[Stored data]
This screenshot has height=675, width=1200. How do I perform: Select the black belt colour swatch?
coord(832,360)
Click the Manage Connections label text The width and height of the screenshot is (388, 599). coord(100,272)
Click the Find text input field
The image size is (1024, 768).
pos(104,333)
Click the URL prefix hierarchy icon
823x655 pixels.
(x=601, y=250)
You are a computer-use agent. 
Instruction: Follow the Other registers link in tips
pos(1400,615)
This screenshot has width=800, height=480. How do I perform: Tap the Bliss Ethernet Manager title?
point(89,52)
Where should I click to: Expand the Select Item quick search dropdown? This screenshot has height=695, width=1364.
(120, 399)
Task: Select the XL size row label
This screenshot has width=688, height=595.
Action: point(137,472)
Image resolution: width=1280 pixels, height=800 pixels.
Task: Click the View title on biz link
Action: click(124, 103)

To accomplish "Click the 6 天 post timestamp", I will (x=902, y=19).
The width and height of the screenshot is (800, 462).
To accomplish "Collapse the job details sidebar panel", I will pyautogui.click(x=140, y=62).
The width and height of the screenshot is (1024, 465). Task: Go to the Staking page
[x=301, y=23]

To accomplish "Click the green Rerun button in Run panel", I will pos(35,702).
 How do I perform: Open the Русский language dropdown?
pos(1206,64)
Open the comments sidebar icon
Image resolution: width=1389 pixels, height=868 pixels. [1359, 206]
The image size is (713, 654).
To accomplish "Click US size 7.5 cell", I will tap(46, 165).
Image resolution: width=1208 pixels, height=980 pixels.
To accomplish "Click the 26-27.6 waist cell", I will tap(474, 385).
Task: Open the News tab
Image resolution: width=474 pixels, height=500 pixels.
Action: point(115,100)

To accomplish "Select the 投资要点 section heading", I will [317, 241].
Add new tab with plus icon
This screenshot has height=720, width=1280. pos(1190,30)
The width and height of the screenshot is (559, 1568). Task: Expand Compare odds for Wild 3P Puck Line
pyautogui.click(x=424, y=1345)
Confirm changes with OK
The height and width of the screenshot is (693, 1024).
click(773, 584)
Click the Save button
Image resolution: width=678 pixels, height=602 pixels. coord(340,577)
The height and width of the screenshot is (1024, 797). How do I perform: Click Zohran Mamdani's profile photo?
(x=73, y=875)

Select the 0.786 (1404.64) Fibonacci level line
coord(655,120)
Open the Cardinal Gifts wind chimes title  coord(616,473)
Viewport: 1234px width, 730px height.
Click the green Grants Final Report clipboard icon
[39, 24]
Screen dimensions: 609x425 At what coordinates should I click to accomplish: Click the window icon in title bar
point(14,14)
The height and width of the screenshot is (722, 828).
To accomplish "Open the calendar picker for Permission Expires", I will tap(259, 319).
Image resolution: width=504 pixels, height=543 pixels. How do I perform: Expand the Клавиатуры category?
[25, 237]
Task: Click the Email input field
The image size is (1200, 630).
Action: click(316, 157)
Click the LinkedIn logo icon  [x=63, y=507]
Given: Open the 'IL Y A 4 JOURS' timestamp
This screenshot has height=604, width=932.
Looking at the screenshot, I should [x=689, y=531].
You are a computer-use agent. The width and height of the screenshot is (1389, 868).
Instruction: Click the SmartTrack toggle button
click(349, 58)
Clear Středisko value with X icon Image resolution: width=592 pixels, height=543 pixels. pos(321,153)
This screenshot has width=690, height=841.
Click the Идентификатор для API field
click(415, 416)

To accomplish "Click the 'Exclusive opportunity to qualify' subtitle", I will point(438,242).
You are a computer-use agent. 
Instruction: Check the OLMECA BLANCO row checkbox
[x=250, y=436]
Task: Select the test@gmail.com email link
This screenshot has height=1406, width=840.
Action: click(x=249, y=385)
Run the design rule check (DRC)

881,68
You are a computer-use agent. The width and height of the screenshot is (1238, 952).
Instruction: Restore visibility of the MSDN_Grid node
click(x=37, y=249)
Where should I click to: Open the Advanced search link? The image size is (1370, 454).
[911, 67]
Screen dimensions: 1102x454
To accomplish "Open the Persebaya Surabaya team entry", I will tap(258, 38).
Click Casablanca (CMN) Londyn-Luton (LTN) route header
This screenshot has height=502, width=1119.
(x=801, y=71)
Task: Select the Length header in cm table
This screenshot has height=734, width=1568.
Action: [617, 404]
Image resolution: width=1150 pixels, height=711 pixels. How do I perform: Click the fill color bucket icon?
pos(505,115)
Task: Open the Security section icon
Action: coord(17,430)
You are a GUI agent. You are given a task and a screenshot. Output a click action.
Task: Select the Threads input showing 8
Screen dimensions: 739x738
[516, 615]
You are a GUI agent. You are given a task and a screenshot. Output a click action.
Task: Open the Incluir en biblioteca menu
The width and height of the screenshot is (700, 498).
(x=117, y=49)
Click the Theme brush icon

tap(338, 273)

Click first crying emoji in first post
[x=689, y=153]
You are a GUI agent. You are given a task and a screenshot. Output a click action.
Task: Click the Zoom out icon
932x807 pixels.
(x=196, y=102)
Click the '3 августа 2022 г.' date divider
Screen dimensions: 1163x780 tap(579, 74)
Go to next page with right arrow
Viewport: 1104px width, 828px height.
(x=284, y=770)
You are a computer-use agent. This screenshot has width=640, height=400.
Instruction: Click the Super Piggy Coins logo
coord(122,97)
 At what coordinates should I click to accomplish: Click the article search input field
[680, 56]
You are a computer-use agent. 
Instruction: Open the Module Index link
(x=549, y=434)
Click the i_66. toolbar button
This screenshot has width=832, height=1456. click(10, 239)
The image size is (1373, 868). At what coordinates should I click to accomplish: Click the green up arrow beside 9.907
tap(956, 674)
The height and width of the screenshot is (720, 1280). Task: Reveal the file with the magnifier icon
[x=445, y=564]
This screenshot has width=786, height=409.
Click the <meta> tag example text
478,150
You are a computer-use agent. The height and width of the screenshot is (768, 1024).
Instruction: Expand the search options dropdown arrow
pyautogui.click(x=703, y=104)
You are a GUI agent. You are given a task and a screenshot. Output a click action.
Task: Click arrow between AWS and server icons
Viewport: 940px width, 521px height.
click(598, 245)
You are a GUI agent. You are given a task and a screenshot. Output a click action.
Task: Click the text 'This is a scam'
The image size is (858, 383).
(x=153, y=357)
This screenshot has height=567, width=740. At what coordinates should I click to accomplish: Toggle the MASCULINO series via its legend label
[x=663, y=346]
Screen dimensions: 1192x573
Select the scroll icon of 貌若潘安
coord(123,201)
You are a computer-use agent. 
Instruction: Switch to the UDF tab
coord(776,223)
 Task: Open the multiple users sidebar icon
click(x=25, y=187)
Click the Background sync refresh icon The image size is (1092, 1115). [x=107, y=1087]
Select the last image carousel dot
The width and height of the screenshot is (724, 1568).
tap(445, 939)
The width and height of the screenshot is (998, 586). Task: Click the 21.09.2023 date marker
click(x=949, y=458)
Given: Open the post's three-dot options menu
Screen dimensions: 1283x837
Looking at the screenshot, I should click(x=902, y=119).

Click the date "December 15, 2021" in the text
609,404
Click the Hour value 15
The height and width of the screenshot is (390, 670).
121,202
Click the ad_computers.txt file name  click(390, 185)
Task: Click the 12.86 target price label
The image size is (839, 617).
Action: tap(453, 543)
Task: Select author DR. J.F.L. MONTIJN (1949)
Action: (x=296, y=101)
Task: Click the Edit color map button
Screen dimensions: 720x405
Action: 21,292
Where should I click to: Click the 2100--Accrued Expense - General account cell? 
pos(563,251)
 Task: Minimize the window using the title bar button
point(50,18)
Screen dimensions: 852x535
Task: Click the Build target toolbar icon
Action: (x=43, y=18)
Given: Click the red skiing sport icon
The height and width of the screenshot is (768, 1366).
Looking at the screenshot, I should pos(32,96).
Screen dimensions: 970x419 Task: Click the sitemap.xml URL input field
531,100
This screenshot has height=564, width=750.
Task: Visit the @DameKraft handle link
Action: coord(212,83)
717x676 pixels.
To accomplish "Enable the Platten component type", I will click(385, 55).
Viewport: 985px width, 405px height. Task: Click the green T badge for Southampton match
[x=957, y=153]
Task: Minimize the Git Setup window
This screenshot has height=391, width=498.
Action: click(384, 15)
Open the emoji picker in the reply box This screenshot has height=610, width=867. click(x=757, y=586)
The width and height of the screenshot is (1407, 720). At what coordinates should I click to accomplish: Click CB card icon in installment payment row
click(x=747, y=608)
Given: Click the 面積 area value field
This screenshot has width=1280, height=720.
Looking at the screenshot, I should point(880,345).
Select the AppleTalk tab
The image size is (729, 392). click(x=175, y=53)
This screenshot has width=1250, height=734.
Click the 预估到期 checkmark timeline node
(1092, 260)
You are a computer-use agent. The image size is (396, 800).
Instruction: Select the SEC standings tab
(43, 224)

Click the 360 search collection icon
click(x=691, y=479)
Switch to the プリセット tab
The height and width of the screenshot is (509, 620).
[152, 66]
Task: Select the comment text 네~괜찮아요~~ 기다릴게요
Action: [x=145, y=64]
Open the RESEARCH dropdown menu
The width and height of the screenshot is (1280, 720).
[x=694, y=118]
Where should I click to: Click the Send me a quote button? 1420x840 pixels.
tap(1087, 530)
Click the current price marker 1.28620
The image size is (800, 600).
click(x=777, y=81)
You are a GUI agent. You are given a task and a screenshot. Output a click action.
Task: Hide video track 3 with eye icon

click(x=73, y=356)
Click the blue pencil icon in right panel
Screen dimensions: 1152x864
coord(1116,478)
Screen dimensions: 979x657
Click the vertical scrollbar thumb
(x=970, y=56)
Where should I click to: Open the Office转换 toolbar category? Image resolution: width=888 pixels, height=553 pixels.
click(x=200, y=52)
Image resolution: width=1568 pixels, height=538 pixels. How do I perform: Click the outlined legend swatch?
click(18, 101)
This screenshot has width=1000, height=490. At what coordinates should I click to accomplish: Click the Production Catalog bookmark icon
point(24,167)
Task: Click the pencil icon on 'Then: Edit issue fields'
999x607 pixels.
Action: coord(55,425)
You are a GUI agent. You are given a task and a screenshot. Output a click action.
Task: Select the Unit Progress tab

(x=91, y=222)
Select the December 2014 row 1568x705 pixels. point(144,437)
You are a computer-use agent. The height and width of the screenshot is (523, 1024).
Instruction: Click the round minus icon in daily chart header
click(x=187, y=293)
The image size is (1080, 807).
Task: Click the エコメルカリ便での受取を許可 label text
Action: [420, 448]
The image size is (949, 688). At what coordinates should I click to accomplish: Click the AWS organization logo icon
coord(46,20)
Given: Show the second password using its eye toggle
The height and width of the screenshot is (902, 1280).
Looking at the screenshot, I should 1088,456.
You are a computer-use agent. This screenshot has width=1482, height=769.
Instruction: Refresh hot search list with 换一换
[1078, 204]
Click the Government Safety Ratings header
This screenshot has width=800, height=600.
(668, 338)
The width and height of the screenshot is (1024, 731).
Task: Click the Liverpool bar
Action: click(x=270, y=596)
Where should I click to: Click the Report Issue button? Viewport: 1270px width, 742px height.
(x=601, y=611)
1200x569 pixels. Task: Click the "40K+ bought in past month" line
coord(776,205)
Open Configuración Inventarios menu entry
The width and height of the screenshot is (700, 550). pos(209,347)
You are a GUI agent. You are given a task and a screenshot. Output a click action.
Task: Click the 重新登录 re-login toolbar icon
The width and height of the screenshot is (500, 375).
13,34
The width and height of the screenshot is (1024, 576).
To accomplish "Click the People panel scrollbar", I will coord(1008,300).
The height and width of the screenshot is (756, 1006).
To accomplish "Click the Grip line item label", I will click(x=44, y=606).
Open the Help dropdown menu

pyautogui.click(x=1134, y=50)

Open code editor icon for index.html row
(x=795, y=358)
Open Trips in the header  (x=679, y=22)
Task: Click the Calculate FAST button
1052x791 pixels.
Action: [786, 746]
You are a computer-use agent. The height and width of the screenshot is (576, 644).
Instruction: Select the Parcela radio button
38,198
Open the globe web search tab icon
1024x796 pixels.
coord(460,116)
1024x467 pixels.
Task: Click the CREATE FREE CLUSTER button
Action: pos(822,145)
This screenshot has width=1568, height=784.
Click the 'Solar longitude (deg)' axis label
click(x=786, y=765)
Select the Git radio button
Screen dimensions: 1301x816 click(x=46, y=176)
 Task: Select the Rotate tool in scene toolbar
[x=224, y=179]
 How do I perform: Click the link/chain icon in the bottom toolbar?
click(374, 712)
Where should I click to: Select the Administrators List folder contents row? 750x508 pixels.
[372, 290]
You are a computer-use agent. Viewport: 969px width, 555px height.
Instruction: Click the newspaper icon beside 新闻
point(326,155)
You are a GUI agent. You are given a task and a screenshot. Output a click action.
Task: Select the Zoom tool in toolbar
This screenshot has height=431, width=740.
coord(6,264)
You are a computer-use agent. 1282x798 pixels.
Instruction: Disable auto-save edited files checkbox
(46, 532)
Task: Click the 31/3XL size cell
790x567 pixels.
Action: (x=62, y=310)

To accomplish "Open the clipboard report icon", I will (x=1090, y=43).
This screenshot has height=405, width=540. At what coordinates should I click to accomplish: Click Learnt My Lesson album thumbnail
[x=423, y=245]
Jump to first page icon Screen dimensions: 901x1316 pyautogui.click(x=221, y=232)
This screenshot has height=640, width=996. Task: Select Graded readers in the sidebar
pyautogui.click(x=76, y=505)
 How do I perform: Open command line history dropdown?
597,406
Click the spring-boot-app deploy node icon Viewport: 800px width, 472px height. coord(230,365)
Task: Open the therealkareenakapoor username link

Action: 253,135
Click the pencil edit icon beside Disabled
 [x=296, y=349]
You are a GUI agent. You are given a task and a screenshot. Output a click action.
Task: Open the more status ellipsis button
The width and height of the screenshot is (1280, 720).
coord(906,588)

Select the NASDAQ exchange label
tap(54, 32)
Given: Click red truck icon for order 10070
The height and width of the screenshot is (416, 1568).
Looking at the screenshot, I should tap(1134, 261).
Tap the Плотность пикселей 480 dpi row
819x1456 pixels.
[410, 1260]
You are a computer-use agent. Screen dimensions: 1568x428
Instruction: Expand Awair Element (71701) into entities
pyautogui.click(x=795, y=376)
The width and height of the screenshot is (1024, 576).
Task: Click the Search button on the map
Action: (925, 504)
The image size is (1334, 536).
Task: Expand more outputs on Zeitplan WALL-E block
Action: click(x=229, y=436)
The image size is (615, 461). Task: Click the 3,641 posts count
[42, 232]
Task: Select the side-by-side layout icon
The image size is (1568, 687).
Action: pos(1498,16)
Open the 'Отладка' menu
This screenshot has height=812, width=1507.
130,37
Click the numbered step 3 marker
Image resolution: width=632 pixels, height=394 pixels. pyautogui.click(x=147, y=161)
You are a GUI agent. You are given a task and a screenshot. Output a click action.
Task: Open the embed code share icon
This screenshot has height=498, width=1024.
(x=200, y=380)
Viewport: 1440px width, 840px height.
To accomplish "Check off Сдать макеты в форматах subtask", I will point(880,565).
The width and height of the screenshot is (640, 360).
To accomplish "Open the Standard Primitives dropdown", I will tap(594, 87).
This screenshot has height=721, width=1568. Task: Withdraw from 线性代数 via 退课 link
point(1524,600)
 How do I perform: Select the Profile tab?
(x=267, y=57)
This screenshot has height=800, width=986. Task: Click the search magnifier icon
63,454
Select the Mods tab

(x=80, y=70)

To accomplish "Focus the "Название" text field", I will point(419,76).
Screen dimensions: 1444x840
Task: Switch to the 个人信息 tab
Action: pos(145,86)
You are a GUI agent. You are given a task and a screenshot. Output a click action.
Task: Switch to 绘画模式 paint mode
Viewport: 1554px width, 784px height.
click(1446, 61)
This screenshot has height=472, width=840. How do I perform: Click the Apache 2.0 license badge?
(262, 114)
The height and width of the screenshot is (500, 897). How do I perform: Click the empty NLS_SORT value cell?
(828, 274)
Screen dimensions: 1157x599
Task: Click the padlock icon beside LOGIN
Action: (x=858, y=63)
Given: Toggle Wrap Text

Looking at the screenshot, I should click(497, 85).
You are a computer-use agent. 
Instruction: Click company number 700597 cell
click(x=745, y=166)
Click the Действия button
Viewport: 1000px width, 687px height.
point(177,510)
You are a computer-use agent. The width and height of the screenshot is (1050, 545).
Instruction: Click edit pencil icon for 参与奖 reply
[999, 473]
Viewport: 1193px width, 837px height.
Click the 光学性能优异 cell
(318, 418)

HOW TO COMPLETE THIS TASK:
Pull every line containing "Zoom" from the data.

FINISHED EXERCISE:
Task: Click the Zoom out icon
Task: Select the Zoom tool in toolbar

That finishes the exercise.